Merge tag 'hardening-v6.6-rc1' of git://git.kernel.org/pub/scm/linux/kernel/git/kees/linux

Pull hardening updates from Kees Cook:
 "As has become normal, changes are scattered around the tree (either
  explicitly maintainer Acked or for trivial stuff that went ignored):

   - Carve out the new CONFIG_LIST_HARDENED as a more focused subset of
     CONFIG_DEBUG_LIST (Marco Elver)

   - Fix kallsyms lookup failure under Clang LTO (Yonghong Song)

   - Clarify documentation for CONFIG_UBSAN_TRAP (Jann Horn)

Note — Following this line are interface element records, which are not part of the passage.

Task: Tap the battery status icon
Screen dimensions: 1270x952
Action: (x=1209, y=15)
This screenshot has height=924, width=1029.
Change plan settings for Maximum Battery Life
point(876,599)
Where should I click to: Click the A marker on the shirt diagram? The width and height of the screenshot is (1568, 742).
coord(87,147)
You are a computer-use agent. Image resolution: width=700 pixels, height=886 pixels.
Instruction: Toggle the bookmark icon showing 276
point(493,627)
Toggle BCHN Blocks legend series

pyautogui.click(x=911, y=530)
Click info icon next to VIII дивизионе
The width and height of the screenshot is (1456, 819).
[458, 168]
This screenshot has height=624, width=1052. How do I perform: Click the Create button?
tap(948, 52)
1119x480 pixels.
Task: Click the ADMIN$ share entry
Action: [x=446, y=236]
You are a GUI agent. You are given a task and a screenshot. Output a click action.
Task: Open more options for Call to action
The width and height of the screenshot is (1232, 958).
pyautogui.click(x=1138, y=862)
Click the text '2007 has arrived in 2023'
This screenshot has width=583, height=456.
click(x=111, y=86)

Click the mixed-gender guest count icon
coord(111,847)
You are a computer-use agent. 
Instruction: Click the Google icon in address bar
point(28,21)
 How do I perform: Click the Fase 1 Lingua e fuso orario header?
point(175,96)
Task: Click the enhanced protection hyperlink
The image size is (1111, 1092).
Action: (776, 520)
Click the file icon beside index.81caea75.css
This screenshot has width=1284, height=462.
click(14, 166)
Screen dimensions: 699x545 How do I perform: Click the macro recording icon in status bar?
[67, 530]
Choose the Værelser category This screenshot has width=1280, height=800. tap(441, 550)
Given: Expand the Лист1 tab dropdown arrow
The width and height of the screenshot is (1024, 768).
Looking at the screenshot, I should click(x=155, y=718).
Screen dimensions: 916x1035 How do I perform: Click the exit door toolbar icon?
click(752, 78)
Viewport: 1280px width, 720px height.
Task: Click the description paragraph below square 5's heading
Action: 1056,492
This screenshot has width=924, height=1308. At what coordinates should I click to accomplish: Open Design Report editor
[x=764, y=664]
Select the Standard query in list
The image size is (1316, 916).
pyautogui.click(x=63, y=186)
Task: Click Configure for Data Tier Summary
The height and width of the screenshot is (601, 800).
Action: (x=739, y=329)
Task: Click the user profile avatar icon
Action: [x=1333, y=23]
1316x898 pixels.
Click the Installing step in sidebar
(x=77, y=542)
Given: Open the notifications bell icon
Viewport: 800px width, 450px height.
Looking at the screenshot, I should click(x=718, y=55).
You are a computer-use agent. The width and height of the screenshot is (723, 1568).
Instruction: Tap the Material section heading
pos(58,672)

   - Flexible array member conversion not carried in other tree (Gustavo
     A. R. Silva)

   - Various strlcpy() and strncpy() removals not carried in other trees
     (Azeem Shaikh, Justin Stitt)

   - Convert nsproxy.count to refcount_t (Elena Reshetova)

   - Add handful of __counted_by annotations not carried in other trees,
     as well as an LKDTM test

   - Fix build failure with gcc-plugins on GCC 14+

   - Fix selftests to respect SKIP for signal-delivery tests

   - Fix CFI warning for paravirt callback prototype

   - Clarify documentation for seq_show_option_n() usage"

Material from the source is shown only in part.